It is of no particular note that thirty years after James Bond’s “From Russia with Love” premiered in theaters that I found myself in Japan, but there is nonetheless an analog to be found between Kronsteen’s vain attempt to steal a cryptograph, and my own attempts to break the code that is Japan.
I first lived in Japan right out of high school some twenty years ago. Growing up, I was greatly influenced by my own father’s appreciation he had developed for Japan having lived there as a serviceman and subsequently as an engineer equally influenced by such concepts as total quality systems that had found fertile root in the post-war factories of Japan.

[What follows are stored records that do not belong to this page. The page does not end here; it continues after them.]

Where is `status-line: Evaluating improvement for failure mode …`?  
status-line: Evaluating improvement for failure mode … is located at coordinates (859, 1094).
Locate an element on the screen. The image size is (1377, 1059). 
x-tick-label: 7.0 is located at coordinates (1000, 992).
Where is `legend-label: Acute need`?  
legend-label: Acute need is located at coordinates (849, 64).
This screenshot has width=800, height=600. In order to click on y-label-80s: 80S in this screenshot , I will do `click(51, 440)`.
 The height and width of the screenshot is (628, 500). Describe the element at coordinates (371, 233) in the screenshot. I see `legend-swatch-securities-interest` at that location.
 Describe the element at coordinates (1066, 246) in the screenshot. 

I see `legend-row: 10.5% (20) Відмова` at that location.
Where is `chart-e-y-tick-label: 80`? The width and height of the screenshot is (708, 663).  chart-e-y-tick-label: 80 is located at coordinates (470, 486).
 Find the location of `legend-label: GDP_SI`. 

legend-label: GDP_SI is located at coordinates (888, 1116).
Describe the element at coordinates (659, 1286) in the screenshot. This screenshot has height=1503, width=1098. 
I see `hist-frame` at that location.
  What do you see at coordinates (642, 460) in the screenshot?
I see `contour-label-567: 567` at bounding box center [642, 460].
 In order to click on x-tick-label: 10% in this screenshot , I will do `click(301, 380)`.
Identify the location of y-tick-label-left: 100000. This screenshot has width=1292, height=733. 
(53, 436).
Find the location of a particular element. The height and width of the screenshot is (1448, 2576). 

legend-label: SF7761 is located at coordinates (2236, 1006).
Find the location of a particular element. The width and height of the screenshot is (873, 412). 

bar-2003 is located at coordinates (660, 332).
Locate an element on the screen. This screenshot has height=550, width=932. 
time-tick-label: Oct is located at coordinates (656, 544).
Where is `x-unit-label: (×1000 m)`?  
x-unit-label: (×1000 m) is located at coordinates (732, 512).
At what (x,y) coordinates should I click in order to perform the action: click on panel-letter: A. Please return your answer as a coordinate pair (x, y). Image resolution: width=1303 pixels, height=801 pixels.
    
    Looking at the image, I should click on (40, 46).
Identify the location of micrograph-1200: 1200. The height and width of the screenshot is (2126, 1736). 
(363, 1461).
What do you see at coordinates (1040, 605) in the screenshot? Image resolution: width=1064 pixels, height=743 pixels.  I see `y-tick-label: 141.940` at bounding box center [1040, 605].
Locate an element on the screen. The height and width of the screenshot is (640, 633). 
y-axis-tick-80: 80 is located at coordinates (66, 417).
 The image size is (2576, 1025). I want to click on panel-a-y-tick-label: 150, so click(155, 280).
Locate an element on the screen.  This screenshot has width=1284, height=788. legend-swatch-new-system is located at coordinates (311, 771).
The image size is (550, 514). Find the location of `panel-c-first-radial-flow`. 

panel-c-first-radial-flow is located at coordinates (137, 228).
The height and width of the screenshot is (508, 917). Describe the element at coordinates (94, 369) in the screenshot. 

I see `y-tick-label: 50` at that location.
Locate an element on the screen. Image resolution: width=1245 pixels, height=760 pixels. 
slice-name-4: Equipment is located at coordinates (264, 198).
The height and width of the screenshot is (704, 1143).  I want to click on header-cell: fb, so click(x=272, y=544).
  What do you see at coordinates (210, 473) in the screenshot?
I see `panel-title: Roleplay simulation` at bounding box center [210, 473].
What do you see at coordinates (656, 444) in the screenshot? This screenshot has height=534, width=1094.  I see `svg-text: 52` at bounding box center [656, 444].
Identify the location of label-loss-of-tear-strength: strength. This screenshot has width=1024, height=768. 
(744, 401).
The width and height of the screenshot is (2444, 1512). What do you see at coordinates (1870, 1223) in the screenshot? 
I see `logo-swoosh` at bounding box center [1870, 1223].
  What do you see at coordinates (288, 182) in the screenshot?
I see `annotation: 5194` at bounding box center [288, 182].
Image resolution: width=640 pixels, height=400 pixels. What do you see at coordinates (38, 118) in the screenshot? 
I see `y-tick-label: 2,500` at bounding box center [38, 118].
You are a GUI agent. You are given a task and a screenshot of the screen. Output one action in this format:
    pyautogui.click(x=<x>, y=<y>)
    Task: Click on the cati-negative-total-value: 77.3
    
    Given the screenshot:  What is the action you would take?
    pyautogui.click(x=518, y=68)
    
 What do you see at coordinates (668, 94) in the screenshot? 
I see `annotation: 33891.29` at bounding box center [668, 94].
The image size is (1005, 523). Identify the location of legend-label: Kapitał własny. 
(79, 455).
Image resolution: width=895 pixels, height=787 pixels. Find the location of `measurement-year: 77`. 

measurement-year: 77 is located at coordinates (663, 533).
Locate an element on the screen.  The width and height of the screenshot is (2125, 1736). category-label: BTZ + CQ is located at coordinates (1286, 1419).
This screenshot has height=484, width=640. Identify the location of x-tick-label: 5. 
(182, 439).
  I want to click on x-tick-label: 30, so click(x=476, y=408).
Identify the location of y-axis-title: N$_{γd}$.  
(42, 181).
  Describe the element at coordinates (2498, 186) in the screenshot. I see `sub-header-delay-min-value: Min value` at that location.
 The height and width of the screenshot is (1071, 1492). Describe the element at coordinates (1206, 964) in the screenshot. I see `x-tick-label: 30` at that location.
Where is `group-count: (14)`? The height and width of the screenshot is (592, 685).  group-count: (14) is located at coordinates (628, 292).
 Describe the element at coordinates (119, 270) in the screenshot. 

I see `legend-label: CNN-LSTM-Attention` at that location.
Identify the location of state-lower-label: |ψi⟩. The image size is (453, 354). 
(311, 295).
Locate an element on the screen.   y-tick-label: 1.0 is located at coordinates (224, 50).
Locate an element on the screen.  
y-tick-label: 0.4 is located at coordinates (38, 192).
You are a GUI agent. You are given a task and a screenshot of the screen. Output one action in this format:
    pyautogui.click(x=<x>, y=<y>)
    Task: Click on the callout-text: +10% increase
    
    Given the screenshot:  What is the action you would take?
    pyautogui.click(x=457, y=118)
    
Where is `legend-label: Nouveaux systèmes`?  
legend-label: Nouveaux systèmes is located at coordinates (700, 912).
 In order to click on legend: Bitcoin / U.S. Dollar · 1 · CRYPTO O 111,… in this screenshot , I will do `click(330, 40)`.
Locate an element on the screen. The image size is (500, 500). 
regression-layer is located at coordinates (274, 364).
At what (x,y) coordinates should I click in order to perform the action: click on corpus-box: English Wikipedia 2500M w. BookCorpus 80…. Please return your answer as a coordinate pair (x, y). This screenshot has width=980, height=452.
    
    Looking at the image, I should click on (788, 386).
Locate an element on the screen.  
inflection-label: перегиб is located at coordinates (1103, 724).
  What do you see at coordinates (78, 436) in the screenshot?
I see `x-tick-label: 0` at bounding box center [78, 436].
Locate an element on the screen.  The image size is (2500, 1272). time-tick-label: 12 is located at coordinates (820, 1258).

Like many kids without any real sense of the world, my appreciation of Japan only broke the surface of historical curiosities; my visions of Japan not much more than dreams of becoming of a samurai or ninja “bad ass”, as it were. When I landed there back in the late summer of 1992, I barely spoke more than a single sentence: “I am Ward.” And I would leave brimming to overflow with an entirely new language and culture. But that is for another story.
Amongst the fumes of buses and city noise of Kanazawa, I found myself a world filled with the seemingly incomprehensible. Lacking any real primer, I immersed myself into Japanese culture much like a child, learning more from inductive means listening by ear and then rote repetition than the more traditional deductive texts.